[Corpora-List] Communicator corpora parsed?

David Reitter david.reitter at gmail.com
Fri Jul 15 16:11:02 CEST 2005

I received two replies to my earlier question regarding the
availability of syntactic annotations of the DARPA Communicator
corpus and of other spoken dialogue corpora.
Both Sandra Kübler at Tübingen and Detmar Meurers at Ohio State
recommended the Verbmobil treebanks, which contain spoken dialogue in
German, English and Japanese.

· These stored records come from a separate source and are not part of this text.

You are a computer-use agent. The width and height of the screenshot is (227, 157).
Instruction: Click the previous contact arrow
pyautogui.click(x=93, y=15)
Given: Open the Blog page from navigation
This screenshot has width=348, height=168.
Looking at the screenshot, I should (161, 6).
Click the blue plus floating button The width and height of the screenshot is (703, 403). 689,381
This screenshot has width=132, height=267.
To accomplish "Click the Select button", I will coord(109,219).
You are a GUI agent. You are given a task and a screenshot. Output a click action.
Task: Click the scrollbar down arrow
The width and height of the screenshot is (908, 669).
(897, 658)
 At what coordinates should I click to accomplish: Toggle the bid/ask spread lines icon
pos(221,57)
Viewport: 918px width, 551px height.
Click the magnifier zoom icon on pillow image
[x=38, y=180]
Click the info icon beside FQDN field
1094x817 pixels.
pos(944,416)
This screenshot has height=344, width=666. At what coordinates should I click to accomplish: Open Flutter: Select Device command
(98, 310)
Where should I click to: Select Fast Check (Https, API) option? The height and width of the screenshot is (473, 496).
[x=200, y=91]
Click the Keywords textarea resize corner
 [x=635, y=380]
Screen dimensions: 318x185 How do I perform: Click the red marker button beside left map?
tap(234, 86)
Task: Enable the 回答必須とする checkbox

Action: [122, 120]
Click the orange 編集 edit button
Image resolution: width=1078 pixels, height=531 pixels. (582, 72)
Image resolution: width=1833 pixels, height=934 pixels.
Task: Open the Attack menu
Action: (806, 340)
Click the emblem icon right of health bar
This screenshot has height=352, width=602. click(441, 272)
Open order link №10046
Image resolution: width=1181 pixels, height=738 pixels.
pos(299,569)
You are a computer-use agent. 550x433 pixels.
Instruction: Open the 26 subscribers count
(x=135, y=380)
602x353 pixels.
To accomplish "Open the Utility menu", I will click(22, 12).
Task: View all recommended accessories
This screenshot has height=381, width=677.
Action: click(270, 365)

They are available via


A newer version of the German treebank is in preparation.

As a side note: many (if not most) of the non-canned, spontaneous
speech in Communicator consists of very short utterances. In
contrast, the Maptask corpus (developed here at HCRC, Edinburgh;
spoken human-human dialogue) has a lot to offer in terms of syntax

Thanks for the replies.

> is anyone aware of syntactic annotations of the (e.g. DARPA)

> Communicator corpus, or similar large, task-oriented human/machine

> or human/human dialogue corpora?

> I'm looking for tree structures, and atomic categories such as VP

> or PP would do just fine. I could work with non-perfect (i.e.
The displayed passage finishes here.